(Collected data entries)
--------------------

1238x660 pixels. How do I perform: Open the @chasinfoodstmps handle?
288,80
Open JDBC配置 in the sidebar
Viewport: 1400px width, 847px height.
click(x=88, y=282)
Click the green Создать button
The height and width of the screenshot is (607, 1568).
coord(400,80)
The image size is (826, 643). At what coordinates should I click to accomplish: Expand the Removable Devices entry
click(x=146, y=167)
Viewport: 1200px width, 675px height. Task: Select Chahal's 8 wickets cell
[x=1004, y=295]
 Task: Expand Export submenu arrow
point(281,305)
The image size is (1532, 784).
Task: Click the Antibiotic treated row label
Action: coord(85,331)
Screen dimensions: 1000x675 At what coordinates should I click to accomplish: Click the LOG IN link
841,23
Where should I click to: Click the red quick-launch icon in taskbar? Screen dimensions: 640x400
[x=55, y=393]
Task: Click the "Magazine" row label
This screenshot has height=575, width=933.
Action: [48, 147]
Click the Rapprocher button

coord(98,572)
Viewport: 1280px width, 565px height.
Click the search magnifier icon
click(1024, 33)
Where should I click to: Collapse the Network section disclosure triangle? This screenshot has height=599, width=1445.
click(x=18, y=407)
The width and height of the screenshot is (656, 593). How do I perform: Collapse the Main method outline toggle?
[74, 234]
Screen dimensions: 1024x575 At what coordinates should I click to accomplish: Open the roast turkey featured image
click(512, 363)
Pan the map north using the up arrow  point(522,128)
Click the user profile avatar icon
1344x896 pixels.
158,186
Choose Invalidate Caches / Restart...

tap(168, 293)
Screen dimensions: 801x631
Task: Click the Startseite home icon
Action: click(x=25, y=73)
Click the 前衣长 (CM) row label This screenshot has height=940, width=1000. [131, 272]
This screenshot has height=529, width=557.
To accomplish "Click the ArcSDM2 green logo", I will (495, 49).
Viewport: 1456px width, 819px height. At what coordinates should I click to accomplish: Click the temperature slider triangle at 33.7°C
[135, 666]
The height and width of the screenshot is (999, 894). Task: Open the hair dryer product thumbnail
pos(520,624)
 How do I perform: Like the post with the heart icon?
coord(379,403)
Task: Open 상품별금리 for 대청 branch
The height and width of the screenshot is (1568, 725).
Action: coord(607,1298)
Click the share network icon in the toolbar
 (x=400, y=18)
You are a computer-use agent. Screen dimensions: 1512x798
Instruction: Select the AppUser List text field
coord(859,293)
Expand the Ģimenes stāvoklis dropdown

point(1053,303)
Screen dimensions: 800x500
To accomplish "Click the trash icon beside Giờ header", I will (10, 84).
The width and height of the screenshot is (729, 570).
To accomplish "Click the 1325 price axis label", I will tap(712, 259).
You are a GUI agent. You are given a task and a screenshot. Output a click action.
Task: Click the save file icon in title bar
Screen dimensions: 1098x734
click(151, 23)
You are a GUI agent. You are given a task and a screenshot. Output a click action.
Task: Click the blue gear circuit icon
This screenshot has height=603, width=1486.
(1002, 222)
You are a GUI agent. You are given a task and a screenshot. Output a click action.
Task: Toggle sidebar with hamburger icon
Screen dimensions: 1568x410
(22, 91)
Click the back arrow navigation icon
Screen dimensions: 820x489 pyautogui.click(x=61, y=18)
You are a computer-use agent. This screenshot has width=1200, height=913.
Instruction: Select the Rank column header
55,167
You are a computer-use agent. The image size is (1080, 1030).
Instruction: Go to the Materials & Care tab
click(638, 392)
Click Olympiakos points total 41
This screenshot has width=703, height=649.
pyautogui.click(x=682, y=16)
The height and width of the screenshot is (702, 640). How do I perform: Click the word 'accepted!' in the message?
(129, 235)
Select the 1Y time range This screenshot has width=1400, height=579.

--------------------

**YOUR GOAL:** Set down, unchanged, the line that contains "You are a computer-use agent. Screen" together with every later line in the records, through the last one.

**RESULT OF THE TASK:**
You are a computer-use agent. Screen dimensions: 1512x798
Instruction: Select the AppUser List text field
coord(859,293)
Expand the Ģimenes stāvoklis dropdown

point(1053,303)
Screen dimensions: 800x500
To accomplish "Click the trash icon beside Giờ header", I will (10, 84).
The width and height of the screenshot is (729, 570).
To accomplish "Click the 1325 price axis label", I will tap(712, 259).
You are a GUI agent. You are given a task and a screenshot. Output a click action.
Task: Click the save file icon in title bar
Screen dimensions: 1098x734
click(151, 23)
You are a GUI agent. You are given a task and a screenshot. Output a click action.
Task: Click the blue gear circuit icon
This screenshot has height=603, width=1486.
(1002, 222)
You are a GUI agent. You are given a task and a screenshot. Output a click action.
Task: Toggle sidebar with hamburger icon
Screen dimensions: 1568x410
(22, 91)
Click the back arrow navigation icon
Screen dimensions: 820x489 pyautogui.click(x=61, y=18)
You are a computer-use agent. This screenshot has width=1200, height=913.
Instruction: Select the Rank column header
55,167
You are a computer-use agent. The image size is (1080, 1030).
Instruction: Go to the Materials & Care tab
click(638, 392)
Click Olympiakos points total 41
This screenshot has width=703, height=649.
pyautogui.click(x=682, y=16)
The height and width of the screenshot is (702, 640). How do I perform: Click the word 'accepted!' in the message?
(129, 235)
Select the 1Y time range This screenshot has width=1400, height=579.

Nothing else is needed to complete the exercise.